● ASSIGNED TASK 1
List every named place mentioned in the passage below about Dilley and cemeteries.
● ASSIGNED TASK 2
Translate this sentence from the passage below about Dilley and cemeteries into Spanish: "It all began with a childhood bus trip to choir practice."
● ASSIGNED TASK 3
Repeat word for word the part of the passage below about Dilley and cemeteries from "It all began" to "history of cemeteries.".

--- PASSAGE SHOWN Enclosed Below ---

It all began with a childhood bus trip to choir practice. Dilley grew up in the Ottawa Hills neighborhood of Grand Rapids and the bus downtown took him down Hall Street, which bisects Oak Hill Cemetery. It was a misty fall day and, as the bus passed Oak Hill, Dilley happened to catch a glimpse of an intriguing-looking pyramid on the south side of the cemetery. He was transfixed. A few days later, Tom prevailed on his mom to drive him back, found the pyramid and also a passion for the history of cemeteries.

Dilley sees a value of studying cemeteries on several levels. First, cemeteries have "changed their form radically over the last 300 years," from unsanitary, "primitive, most inhospitable, creepy graveyard in which burials (were) poorly marked," to park cemeteries that were planned with "curving roadways and paths through a carefully groomed" bucolic setting.

--- End of Enclosed PASSAGE SHOWN ---
--- GIVEN INFORMATION Enclosed Below ---

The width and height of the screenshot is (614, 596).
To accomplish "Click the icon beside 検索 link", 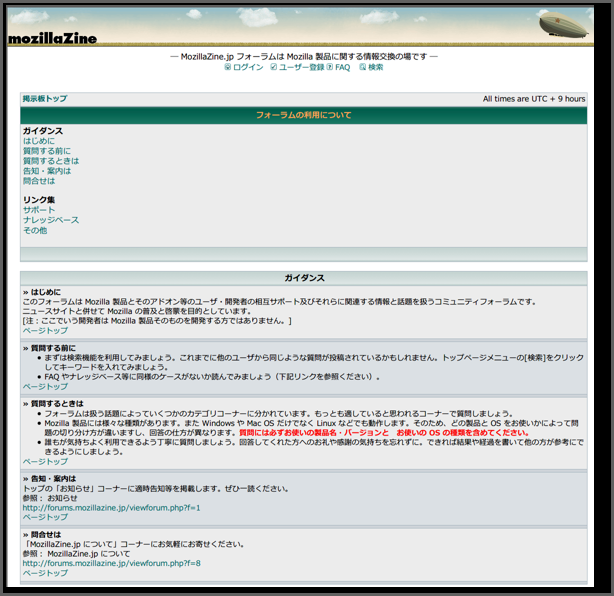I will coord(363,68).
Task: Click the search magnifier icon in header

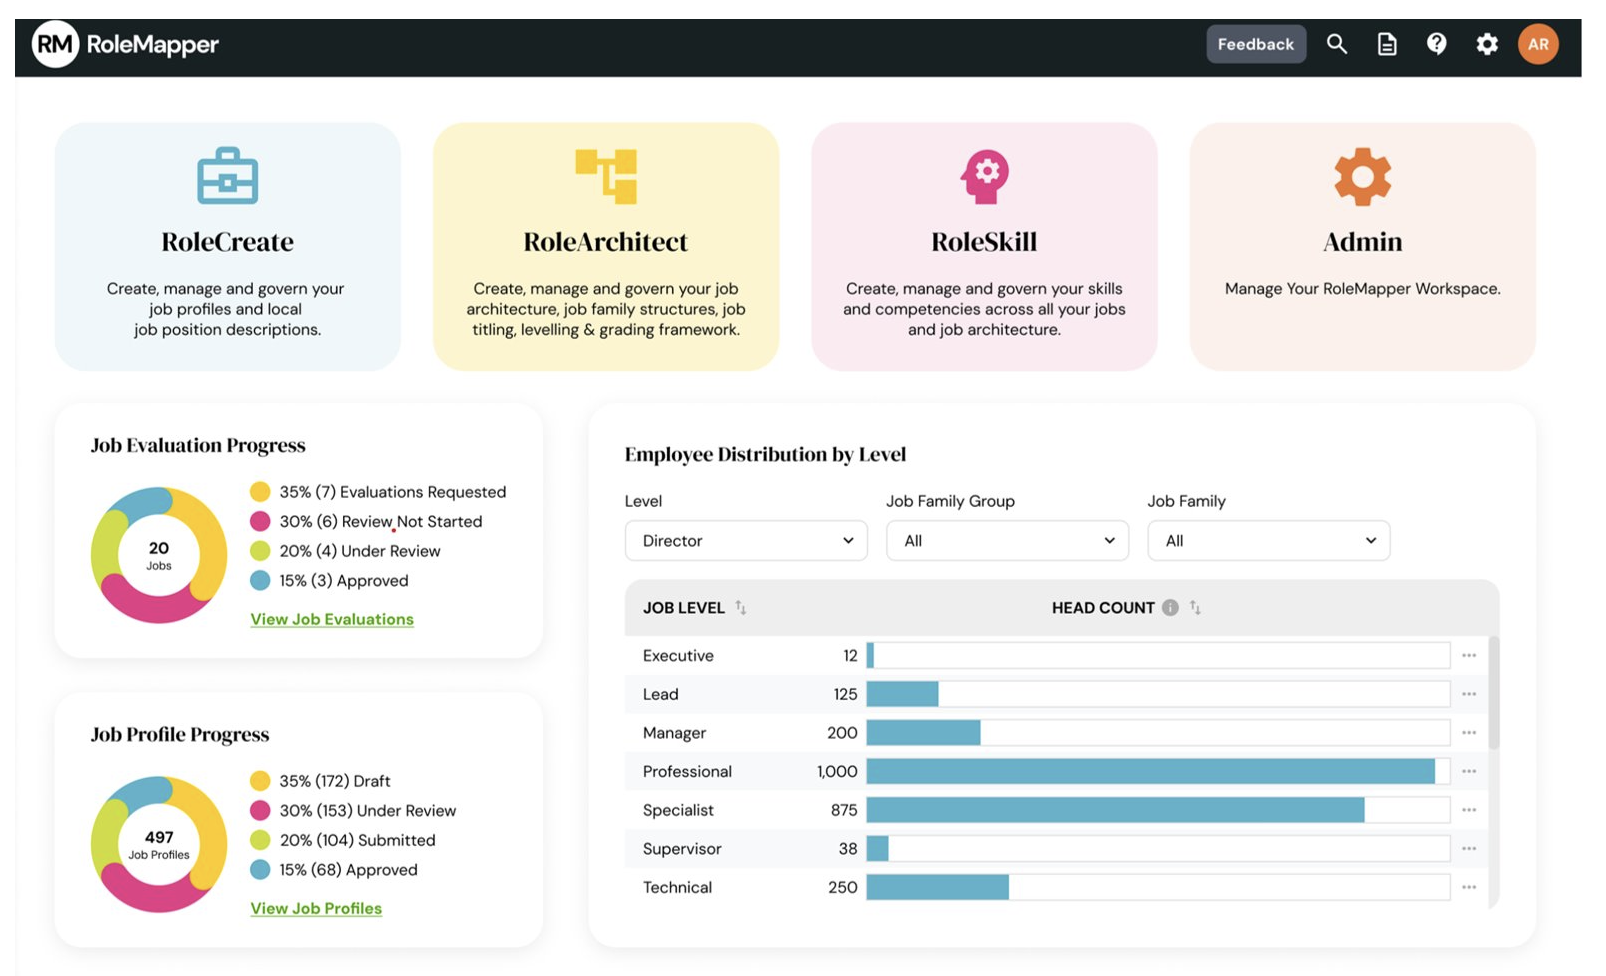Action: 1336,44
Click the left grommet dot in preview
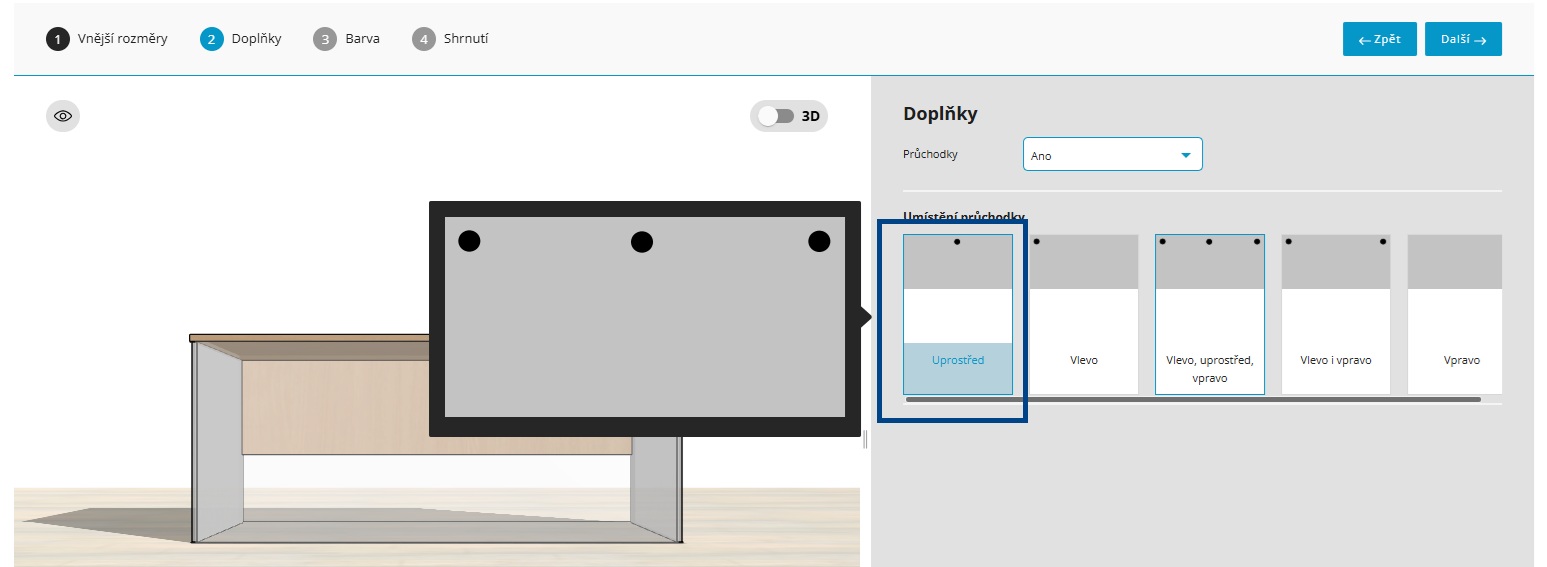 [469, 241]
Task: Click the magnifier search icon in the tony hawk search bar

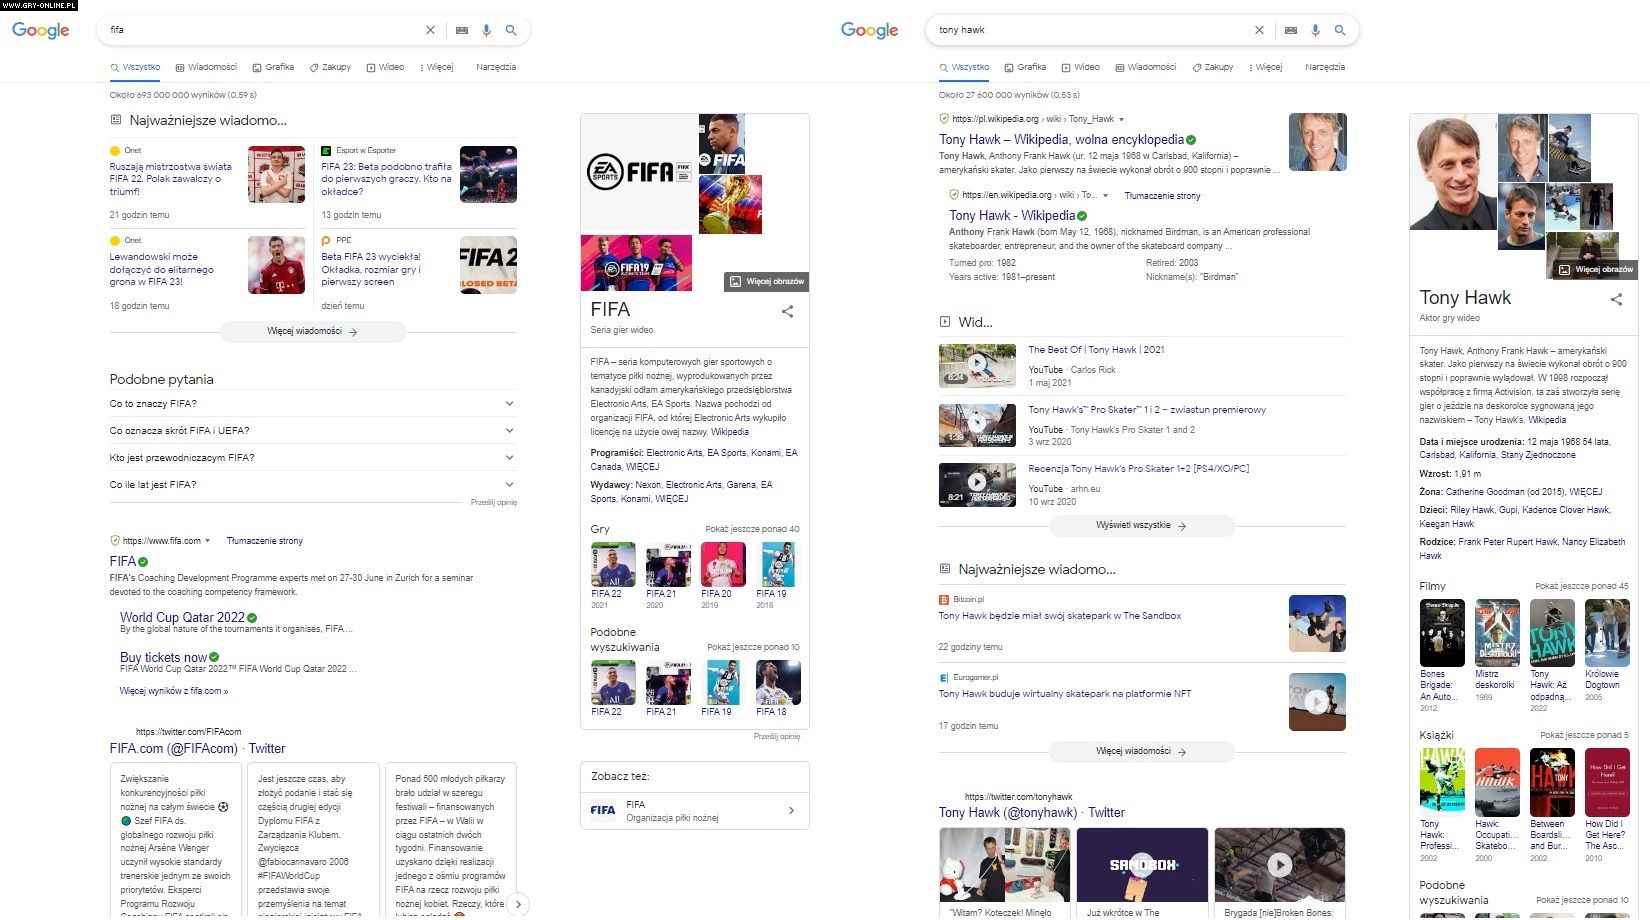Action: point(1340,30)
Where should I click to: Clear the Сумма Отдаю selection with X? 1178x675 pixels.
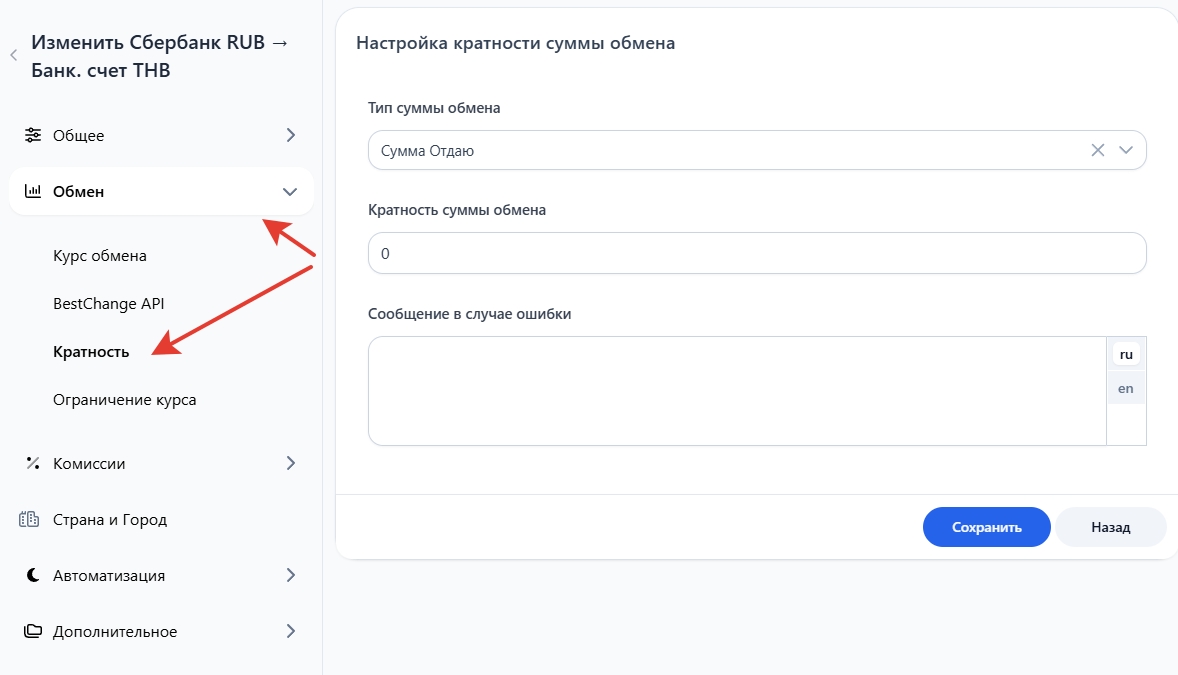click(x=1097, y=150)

--- End of Enclosed GIVEN INFORMATION ---

● ANSWER BOX 1
Ottawa Hills, Grand Rapids, Hall Street, Oak Hill Cemetery

● ANSWER BOX 2
Todo empezó con un viaje en autobús a un ensayo del coro durante su infancia.

● ANSWER BOX 3
It all began with a childhood bus trip to choir practice. Dilley grew up in the Ottawa Hills neighborhood of Grand Rapids and the bus downtown took him down Hall Street, which bisects Oak Hill Cemetery. It was a misty fall day and, as the bus passed Oak Hill, Dilley happened to catch a glimpse of an intriguing-looking pyramid on the south side of the cemetery. He was transfixed. A few days later, Tom prevailed on his mom to drive him back, found the pyramid and also a passion for the history of cemeteries.